There was evidence from which the jury could reasonably have found the following facts: The plaintiff was in attendance at the fifteenth reunion of his class at Yale on June 18, 1949. He was assigned a room on the fourth floor of a dormitory in Pierson College. On the south side of the room was a doorway leading to an area which for the purpose of this appeal is treated as a balcony. Along the outer edges of this balcony there was a parapet eighteen inches high, but no railing or other protection. The parapet was twenty-eight feet above the level of the ground below. About 1:30 a. m. on Sunday, after the class dinner the night before and a typical reunion with a group of classmates, the plaintiff and a companion made their way to their room. Before getting into bed, the plaintiff hung his clothes neatly and brushed his teeth. His mind was clear, there was no thickness in his speech and no hesitation in his movements. He walked well and was in good control of himself. The door to the balcony was left open, the night being warm. About 2 or 2:30 o'clock, an occupant of a room on the ground floor underneath the one occupied by the plaintiff saw the body of the plaintiff fall past his window and heard it land outside. The plaintiff was found lying on the ground directly below the balcony. No sound or scream was heard by anyone before the fall. The plaintiff was grievously injured.

It is conceded that the plaintiff was a business invitee on the premises, that the construction of the premises was in violation of the builsing code of the city of New Haven in that the door opening onto the balcony was not self-closing and in that there was no railing around the balcony, and that such construction constituted negligence on the part of the defendant. On this aspect of the case the sole question is whether the plaintiff sustained his burden of proving that defendant's negligence was a substantial factor in causing his injuries. It is not claimed that contributory negligence was proved. The gist of the defendant's contention is that, inasmuch as there was no evidence as to the movements of the plaintiff between the time he retired for the night and the time his body was seen falling (the plaintiff himself suffered a complete loss of memory ad to this period), it was pure surmise on the part of the jury to conclude that there was any causal relationship between the negligence of the defendant and the fall. The defendant claimed further that proof of its negligence and the presumption of the plaintiff's freedom from contributory negligence, General Statutes, § 7836, have no probative effect in establishing proximate cause.

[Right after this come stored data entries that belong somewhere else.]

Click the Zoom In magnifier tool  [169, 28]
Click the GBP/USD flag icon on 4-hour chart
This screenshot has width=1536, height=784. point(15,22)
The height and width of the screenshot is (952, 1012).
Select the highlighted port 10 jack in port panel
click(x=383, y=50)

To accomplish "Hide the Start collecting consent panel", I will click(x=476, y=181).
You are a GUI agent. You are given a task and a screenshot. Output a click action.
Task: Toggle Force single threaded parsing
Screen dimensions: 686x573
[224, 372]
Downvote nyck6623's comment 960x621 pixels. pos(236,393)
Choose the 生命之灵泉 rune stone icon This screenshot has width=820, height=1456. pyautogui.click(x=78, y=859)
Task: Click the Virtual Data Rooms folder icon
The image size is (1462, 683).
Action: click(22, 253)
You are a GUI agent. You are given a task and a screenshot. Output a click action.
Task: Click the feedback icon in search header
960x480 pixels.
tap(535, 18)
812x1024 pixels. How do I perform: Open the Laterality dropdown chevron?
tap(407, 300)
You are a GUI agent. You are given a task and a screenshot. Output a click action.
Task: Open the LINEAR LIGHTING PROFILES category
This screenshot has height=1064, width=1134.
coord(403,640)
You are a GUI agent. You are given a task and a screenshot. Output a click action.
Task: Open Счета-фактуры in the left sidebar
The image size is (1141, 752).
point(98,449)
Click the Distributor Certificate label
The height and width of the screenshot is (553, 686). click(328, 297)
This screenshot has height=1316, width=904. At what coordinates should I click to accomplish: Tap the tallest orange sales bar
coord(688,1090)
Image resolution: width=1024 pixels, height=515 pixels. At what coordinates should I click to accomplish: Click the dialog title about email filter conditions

The law of this state is that in a civil case proof of a material fact by inference from circumstantial evidence need not be so conclusive as to exclude every other hypothesis. It is sufficient if the evidence produces in the mind of the trier a reasonable belief of the probability of the existence of the material fact. LeBlanc v. Grillo, 129 Conn. 378, 381, 28 A.2d 127. In White v. Herbst, 128 Conn. 659, 25 A.2d 68, the plaintiff's decedent had left a relative's home on the second floor of a tenement owned by the defendant at about 9 p. m. Approximately an hour later, his body was found at the foot of the stairway. There was evidence that the stairway was defective in various respects. There was no evidence as to the cause of the fall. In sustaining a plaintiff's verdict, this court said, 128 Conn. at page 661, 25 A.2d at page 69: '[W]e cannot hold that the jury could not, drawing proper inferences from the facts in evidence, reasonably believe that it was more probable than not that the decedent's fall was due to the defective condition of the stairway.' See also Esserman v. Madden, 123 Conn. 386, 195 A. 739; ...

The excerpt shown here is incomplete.